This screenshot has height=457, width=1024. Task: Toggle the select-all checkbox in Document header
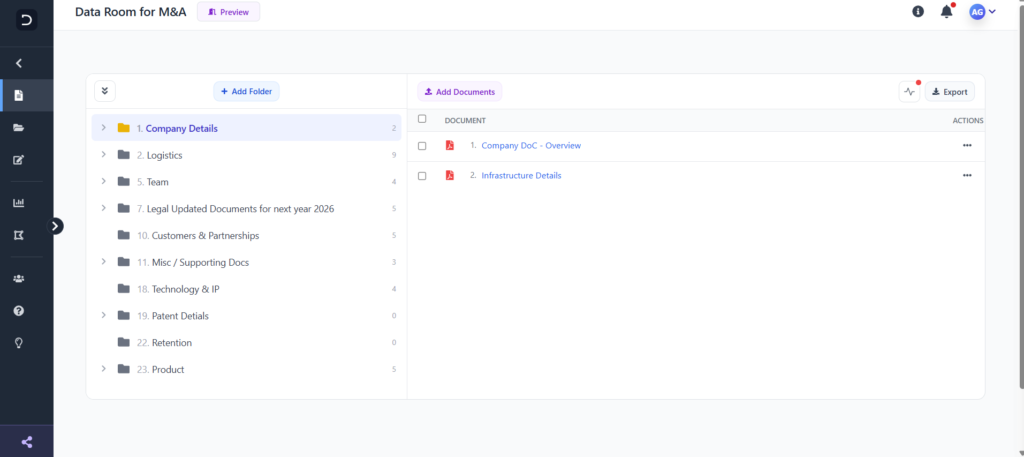422,119
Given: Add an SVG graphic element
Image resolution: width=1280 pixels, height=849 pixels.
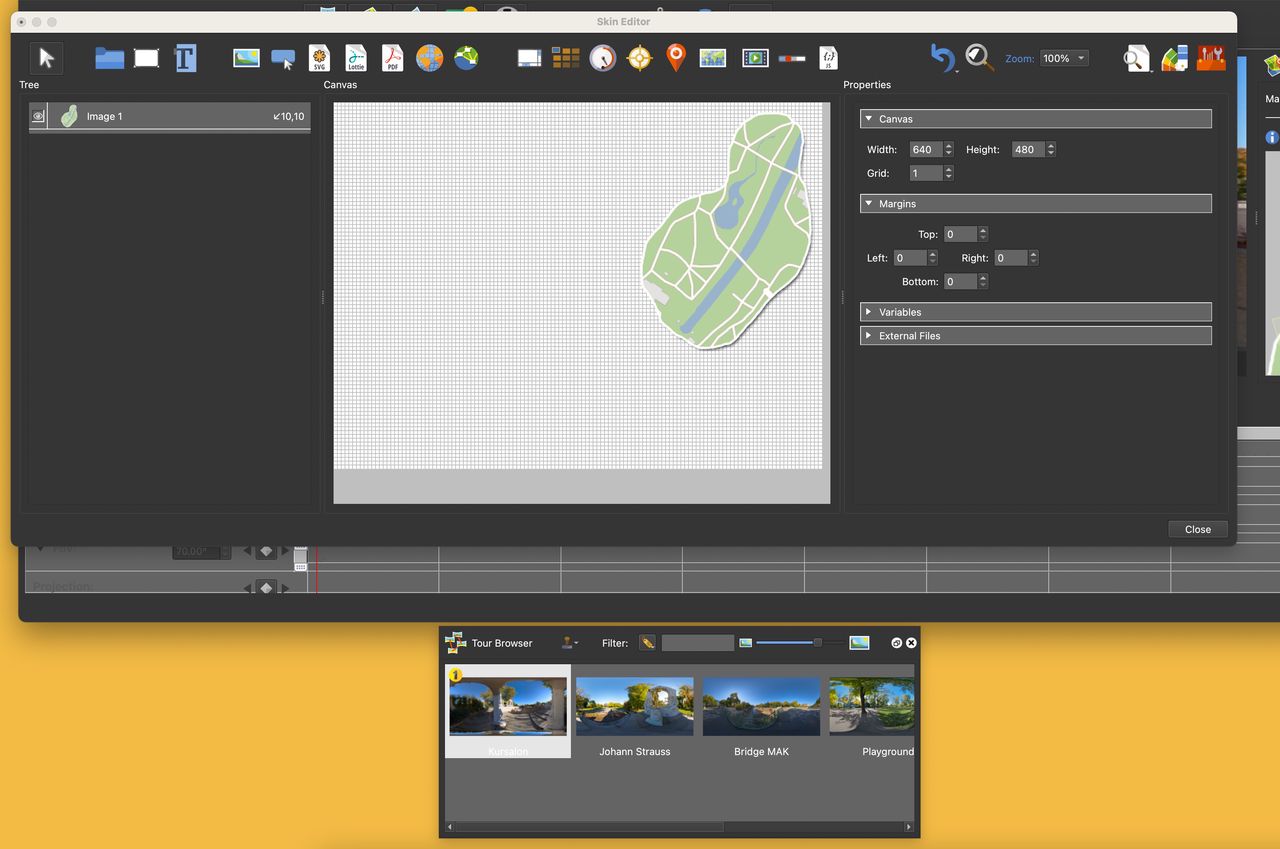Looking at the screenshot, I should click(x=319, y=57).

--- --- ---

Assigned task
Output the records exactly, and let none of their pictures appear in the copy.

Reply to the task
This screenshot has height=457, width=1024. Task: Toggle the select-all checkbox in Document header
422,119
Given: Add an SVG graphic element
Image resolution: width=1280 pixels, height=849 pixels.
Looking at the screenshot, I should click(x=319, y=57).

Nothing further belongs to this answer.